(DATA PROVIDED)
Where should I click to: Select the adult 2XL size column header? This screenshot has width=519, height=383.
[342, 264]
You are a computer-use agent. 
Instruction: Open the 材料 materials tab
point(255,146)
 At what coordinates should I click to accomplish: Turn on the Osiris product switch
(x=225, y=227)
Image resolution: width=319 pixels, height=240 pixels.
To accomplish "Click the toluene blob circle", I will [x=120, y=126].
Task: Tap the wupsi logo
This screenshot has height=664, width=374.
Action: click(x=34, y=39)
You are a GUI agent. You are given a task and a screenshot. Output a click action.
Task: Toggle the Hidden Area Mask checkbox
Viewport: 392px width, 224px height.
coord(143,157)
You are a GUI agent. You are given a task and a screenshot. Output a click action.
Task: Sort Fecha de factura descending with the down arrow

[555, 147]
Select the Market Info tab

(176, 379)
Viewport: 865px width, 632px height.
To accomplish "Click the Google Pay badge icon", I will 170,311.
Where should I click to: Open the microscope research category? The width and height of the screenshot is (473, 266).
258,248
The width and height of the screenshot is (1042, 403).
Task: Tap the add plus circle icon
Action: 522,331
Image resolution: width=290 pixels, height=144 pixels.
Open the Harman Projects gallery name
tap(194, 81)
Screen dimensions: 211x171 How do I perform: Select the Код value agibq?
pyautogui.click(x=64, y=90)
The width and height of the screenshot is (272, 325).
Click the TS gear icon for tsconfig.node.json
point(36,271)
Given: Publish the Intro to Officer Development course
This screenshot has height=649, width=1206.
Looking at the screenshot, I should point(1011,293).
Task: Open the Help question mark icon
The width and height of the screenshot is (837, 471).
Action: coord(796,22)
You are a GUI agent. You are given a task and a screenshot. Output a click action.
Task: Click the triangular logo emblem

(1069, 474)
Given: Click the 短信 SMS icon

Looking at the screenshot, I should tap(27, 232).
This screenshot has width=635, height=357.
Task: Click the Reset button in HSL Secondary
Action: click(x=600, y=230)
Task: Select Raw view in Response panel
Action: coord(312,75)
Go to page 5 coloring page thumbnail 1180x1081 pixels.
(End DATA PROVIDED)
▶ WORK INSTRUCTION
Determine how many lines of the entries contain the string "Image", and reply with nothing but the number.

▶ COMPLETED TASK
2